======== Supplied records

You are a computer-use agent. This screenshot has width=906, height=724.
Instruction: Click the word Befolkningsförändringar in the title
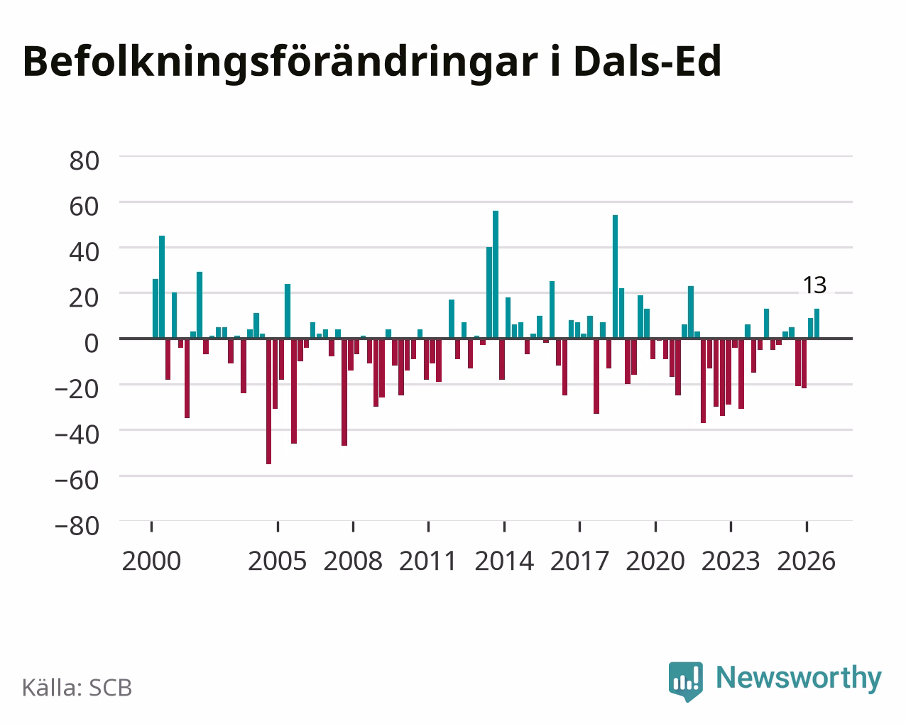pos(280,63)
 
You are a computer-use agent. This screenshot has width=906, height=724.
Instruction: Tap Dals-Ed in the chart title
pos(648,62)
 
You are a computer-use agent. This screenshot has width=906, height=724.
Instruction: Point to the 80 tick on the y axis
pos(84,161)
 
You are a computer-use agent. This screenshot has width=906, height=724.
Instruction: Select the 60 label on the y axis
pos(84,207)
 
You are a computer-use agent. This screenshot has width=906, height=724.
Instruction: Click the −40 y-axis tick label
pos(77,435)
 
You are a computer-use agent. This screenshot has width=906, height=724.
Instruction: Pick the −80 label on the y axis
pos(77,526)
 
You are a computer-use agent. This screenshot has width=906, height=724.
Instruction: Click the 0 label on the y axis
pos(92,344)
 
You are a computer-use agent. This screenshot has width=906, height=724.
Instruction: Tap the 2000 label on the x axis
pos(151,561)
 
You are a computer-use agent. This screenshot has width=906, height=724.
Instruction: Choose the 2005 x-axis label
pos(278,561)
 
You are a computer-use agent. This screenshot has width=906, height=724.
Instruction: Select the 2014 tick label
pos(504,561)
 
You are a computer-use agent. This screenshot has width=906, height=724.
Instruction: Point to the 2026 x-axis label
pos(806,561)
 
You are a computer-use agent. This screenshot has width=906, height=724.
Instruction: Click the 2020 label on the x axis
pos(655,561)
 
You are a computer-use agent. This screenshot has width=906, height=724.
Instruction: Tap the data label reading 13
pos(814,285)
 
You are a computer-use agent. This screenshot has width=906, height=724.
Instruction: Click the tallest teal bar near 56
pos(496,275)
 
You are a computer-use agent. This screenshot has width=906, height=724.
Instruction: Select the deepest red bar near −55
pos(268,401)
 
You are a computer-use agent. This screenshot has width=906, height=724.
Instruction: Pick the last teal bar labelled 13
pos(817,323)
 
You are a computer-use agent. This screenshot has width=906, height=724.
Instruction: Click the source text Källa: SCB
pos(77,689)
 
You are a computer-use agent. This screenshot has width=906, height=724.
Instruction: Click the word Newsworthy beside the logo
pos(799,679)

================

Work required: How many lines in the data above contain the string "word"? Case matters. Reply with the number alone.

Response: 2